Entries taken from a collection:
--- START ---

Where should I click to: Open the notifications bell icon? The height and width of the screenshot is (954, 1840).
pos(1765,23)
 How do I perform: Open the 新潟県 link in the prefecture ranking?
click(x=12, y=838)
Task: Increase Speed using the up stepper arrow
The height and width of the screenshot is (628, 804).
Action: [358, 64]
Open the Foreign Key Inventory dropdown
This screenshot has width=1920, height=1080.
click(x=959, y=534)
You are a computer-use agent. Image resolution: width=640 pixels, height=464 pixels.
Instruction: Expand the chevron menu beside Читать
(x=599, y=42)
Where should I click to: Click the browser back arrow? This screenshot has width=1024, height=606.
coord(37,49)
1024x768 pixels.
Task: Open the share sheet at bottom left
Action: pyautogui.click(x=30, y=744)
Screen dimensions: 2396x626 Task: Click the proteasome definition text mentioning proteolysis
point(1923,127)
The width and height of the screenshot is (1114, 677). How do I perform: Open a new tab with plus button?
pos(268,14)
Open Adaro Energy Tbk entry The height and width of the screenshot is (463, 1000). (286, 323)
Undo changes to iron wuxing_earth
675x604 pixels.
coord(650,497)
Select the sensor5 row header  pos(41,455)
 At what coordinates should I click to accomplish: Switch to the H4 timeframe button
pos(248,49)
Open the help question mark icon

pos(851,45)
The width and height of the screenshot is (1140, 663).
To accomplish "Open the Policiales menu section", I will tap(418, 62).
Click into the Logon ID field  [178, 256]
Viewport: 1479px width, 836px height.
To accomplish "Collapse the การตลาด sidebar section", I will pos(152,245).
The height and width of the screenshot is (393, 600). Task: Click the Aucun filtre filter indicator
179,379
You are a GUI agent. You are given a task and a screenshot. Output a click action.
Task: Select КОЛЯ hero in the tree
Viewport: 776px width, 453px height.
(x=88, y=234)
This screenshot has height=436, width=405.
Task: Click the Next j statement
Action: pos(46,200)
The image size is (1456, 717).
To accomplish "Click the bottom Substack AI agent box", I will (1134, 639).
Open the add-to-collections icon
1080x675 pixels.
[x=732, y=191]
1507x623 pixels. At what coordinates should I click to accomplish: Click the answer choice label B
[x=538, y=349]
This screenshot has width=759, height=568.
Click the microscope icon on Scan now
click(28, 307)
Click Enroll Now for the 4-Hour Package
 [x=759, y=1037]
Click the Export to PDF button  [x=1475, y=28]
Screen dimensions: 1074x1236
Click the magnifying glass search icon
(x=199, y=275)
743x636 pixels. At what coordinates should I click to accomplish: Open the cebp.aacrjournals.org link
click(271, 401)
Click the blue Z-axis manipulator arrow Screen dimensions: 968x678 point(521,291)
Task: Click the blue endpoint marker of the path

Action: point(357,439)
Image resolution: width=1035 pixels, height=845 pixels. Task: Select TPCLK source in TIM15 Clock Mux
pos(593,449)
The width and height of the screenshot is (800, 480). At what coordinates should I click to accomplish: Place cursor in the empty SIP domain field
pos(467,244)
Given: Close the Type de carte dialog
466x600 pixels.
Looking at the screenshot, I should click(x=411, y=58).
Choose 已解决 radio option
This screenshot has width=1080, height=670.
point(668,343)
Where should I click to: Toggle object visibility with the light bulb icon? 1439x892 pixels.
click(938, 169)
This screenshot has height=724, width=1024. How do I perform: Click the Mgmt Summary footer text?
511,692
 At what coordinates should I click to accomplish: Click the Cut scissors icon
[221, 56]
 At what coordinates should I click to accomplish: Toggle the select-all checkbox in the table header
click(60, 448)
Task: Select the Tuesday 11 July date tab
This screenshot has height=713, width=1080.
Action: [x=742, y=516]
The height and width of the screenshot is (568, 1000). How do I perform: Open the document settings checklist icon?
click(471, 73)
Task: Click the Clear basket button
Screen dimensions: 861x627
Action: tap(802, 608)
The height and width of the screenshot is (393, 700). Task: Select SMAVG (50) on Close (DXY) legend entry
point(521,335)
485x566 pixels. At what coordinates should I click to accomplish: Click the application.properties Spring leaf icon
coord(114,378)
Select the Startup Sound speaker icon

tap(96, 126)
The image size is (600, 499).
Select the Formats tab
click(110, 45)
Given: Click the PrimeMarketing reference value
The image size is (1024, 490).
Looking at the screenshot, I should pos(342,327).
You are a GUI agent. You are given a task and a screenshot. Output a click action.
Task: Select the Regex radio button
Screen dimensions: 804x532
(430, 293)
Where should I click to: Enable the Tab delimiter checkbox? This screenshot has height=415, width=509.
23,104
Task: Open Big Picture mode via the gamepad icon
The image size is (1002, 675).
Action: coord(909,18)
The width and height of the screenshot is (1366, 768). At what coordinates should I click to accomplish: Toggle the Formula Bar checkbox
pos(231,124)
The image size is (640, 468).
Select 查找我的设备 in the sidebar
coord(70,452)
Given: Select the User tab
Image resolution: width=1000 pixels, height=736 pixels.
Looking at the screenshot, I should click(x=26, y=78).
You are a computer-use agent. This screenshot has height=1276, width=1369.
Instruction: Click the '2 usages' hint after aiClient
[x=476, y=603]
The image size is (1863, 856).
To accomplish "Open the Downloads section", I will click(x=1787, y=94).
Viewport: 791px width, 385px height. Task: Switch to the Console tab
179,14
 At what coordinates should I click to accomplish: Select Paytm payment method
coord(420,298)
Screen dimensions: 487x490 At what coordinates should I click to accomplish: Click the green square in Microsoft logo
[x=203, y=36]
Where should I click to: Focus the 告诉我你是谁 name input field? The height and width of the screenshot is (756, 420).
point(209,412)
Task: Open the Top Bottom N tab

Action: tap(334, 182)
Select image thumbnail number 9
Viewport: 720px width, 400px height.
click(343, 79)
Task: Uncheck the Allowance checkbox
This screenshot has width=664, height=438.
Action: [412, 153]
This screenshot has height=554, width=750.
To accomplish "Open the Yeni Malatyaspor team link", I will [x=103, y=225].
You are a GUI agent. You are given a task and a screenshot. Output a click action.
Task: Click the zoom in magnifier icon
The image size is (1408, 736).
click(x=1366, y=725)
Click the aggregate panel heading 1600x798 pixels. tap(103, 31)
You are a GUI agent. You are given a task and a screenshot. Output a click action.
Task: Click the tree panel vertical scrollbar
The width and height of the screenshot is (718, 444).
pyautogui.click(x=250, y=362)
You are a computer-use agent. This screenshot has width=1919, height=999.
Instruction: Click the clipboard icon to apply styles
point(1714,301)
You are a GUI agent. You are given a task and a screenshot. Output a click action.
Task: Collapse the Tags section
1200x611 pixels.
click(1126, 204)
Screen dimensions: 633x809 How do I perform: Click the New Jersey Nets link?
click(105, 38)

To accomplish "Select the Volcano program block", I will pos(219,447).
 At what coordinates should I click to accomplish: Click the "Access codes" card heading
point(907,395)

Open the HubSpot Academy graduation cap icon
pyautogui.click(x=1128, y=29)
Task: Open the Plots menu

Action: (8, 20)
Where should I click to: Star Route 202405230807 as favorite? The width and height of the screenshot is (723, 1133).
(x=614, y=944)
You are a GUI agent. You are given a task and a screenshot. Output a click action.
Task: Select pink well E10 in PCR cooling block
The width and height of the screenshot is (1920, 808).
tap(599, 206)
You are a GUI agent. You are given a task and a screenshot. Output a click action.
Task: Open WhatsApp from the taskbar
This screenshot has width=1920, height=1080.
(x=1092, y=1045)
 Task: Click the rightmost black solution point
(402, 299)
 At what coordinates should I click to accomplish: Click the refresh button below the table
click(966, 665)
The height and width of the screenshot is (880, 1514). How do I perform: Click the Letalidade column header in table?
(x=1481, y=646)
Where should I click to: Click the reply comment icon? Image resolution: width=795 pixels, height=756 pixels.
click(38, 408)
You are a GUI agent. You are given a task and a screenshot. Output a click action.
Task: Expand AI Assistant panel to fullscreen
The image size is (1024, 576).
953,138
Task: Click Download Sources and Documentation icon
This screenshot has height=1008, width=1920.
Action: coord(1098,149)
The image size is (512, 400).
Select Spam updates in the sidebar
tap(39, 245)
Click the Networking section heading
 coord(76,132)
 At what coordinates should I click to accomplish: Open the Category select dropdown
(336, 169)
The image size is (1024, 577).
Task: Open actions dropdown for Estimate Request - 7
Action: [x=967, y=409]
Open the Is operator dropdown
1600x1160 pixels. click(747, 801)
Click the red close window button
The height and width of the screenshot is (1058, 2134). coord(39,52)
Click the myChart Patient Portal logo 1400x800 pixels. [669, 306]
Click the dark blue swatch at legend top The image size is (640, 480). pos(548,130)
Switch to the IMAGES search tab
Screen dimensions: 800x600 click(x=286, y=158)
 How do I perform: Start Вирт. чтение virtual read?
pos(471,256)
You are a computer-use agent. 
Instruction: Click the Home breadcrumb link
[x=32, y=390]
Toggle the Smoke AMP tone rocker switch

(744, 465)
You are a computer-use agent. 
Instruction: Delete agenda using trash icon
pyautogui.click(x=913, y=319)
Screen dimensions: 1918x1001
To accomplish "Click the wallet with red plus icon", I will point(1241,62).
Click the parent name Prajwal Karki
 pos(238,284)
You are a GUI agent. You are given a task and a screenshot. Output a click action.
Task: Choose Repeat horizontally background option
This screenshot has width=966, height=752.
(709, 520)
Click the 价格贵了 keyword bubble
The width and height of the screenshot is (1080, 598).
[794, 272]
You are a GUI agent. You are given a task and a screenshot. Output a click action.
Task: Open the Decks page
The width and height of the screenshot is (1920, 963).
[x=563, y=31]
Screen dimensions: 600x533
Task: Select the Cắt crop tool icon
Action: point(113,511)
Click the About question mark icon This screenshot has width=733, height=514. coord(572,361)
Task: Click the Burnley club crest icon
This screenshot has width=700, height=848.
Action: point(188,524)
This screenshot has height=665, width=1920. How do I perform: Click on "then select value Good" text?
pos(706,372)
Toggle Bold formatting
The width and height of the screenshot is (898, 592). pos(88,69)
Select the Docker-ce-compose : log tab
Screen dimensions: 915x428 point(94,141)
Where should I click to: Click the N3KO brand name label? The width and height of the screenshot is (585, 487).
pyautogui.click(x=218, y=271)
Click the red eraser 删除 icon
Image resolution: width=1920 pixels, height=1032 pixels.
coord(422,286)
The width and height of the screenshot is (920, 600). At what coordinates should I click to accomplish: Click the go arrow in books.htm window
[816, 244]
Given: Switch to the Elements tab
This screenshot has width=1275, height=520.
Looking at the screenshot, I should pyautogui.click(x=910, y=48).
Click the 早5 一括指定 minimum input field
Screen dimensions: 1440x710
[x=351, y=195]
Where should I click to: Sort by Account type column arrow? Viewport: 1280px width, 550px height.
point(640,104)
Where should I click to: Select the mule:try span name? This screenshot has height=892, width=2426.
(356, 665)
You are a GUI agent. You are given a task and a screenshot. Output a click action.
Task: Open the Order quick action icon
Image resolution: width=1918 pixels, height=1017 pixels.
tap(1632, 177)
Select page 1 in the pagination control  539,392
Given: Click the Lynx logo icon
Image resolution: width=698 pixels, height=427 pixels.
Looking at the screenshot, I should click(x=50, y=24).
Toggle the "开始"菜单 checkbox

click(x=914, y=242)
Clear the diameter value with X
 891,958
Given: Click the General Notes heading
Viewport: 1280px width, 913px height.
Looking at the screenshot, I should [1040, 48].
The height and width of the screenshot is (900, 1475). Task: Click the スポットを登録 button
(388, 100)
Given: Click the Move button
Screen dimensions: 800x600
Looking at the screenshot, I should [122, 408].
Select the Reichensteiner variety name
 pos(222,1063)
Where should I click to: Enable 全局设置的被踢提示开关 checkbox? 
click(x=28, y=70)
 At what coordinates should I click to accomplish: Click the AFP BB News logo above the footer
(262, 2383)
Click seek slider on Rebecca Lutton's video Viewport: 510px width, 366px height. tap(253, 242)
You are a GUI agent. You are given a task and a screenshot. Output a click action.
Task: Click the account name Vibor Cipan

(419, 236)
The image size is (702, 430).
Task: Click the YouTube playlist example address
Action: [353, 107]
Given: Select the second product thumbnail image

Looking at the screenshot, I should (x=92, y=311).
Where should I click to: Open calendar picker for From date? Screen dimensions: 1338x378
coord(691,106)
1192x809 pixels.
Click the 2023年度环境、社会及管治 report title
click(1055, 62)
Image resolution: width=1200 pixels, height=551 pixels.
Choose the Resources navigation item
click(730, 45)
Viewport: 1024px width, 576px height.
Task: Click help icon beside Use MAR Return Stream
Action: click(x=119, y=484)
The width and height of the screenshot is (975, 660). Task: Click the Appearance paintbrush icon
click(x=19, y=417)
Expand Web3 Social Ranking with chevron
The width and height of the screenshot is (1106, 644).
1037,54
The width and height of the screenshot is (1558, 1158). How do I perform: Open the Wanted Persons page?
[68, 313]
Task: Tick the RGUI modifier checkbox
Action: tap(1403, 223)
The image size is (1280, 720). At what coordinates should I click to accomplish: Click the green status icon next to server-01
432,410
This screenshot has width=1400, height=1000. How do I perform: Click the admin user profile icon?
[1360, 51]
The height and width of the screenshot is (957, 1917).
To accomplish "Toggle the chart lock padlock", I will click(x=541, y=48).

--- END ---

Your task is to gather all lines from the entries above that hold the word "panel".

Click the aggregate panel heading 1600x798 pixels. tap(103, 31)
Task: Click the tree panel vertical scrollbar
Task: Expand AI Assistant panel to fullscreen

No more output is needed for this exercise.